Task description >>
Please repeat, from the entries that follow, the lines from the one containing "Instruction: Select the" through the one containing "Click the 38.49" exactly, adding nothing.

Material for this exercise >>
# # # # #
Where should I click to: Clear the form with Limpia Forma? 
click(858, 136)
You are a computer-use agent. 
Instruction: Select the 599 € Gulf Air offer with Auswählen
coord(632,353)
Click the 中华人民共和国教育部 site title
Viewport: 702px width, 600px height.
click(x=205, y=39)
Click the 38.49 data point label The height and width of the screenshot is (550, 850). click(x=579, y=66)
# # # # #
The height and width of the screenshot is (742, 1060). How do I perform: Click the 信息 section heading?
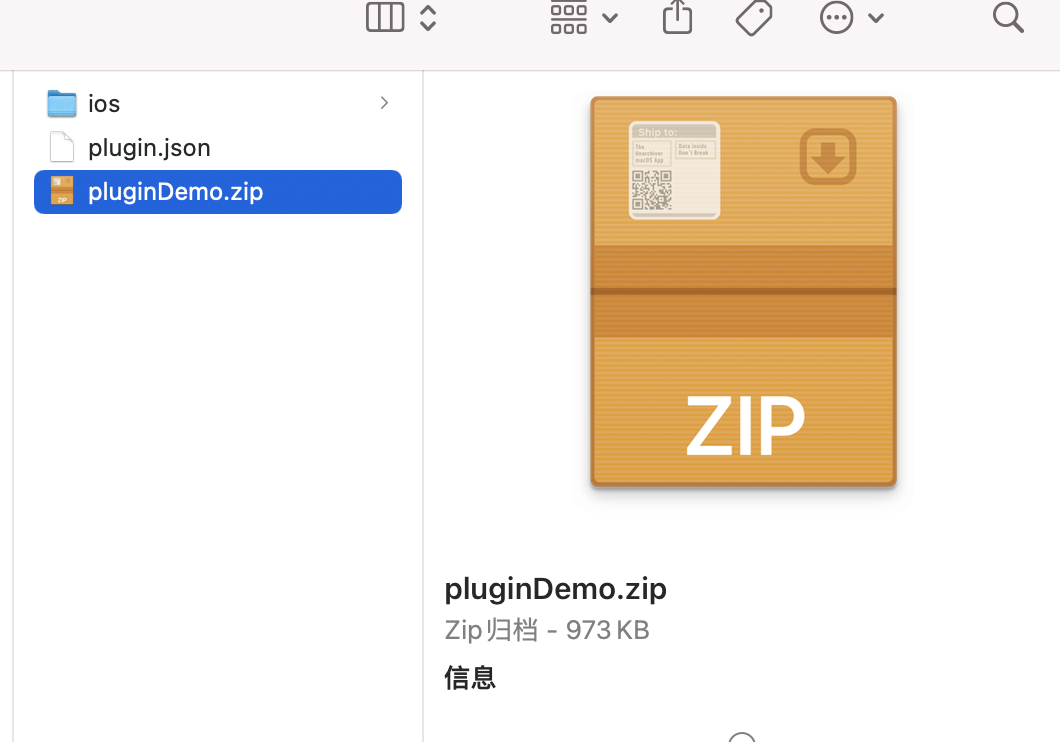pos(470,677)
# # # # #
Response >>
Instruction: Select the 599 € Gulf Air offer with Auswählen
coord(632,353)
Click the 中华人民共和国教育部 site title
Viewport: 702px width, 600px height.
click(x=205, y=39)
Click the 38.49 data point label The height and width of the screenshot is (550, 850). click(x=579, y=66)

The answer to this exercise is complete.